The other day, I listened to Terri Savelle Foy share how to connect with people around you, and she said it’s by sharing your story — allowing yourself to be vulnerable.
There is a poll from readers and listeners of what they want. And most of them say they want their writers and speakers to be open, transparent, and vulnerable.
Being raised as a pastor kid, I wasn’t allowed to be vulnerable. There was a level of fear of sharing too much information about our family because specific individuals in the church would take any reports they could get their hands on to twist it and gossip.
For a few years, I was in a relationship with someone who was a very private person. They did everything within their control to make sure no information that transpired between us was known to others. Not even with pastors and leaders in our lives who were there to counsel and guide us.
Because of those experiences, I struggle with being vulnerable before those I don’t know.
There are only a select few people where I allow my transparency and vulnerability to be known.

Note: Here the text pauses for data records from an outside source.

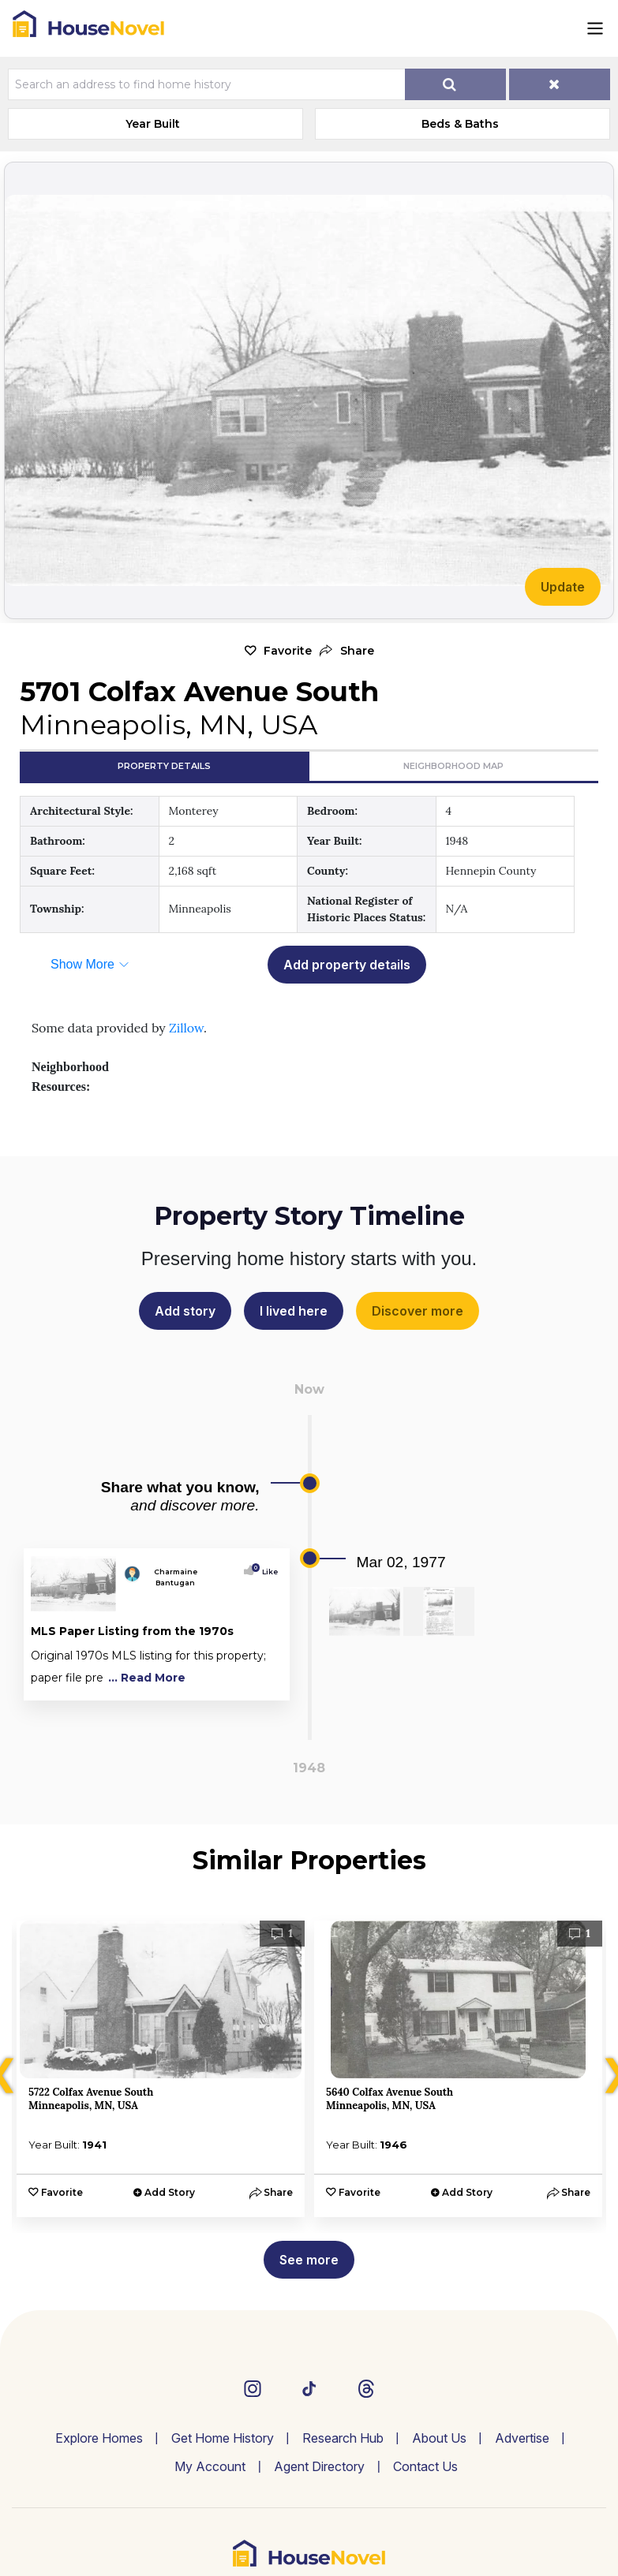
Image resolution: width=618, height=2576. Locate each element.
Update (563, 587)
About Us (439, 2438)
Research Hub (343, 2438)
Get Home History (222, 2438)
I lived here (294, 1311)
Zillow (186, 1028)
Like (266, 1571)
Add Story (169, 2192)
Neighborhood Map (453, 765)
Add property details (346, 965)
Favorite (288, 651)
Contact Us (425, 2466)
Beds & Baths (460, 124)
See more (309, 2260)
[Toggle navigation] (595, 28)
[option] (161, 2069)
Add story (185, 1311)
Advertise (522, 2438)
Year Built (152, 124)
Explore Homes (99, 2438)
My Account (209, 2466)
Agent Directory (319, 2466)
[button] (347, 651)
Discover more (417, 1311)
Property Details (164, 765)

I read somewhere where it said, but I am not quoting it from word to word because I am going by memory. But it said something along these lines. Not to be concerned about your haters, but focus on those who need to hear from you.
Jesus wasn’t concerned about his haters but only for those who wanted to listen to Him.
Do you think we should be the same way?
Do you struggle with showing your vulnerability before others?
Thinking about becoming more vulnerable through my writing has brought up an issue. I have realized that there is a level of fear. I have no problem allowing exposure of myself before my select few friends where trust is developed. But being vulnerable before my readers is another whole issue. There are those I don’t know personally but do love.
In the past, I have struggled with the fear of man. Also, because I want to be at peace with everyone around me, I would fear not having others like me.
Carrying myself as the same person in private as in public is one of my mottoes, and there has been confirmation given to let me know I am doing well in fulfilling that motto. I don’t talk about certain things in my life.
What do you think about people exposing more of themselves before their audience? Even to those who they don’t know personally?
I enjoy it when those I admire and look to pour into my life through their writings and speeches share their stories. Share the trials and victories they experienced. I soak up every moment of them sharing their stories. I learn from those stories.
Do you learn from other people’s stories? Do you enjoy listening to others share their stories?
Years ago, history and family traditions were passed down through stories told. Stories intrude on people and make information stay within them longer than dry facts.
Stories stir up people’s emotions and imaginations, which teaches them things they need to know more profoundly.
There were a couple of times while I was sharing in a bible study among those whom I trust, I got a little more personal, and there were those who were blessed. Seeing a trace of tears coming down their faces as I shared brought fulfillment, knowing our Heavenly Father was touching their heart.
Yes, there is a level of wisdom where certain things in our past need to stay in our history and under the blood of Jesus. But what experiences do we have in our lives that will bring deliverance to someone else life?
Can you think of any experiences in your life that will bring healing in someone else’s life? Has there been an unction from the Holy Spirit to share?
Apostle Paul talks a little about his vulnerability in 2 Corinthians 12:9-10.
Should we be willing, by the leading of the Holy Spirit, to share where we have been weak and where Jesus has been influential in that weakness?
Will our vulnerability bring healing into someone else’s life?
Let’s decide by the leading of the Holy Spirit to allow ourselves to be more vulnerable, which will bring healing and encouragement to others in need.
The key word is by the leading of the Holy Spirit. He knows when to and when not to share.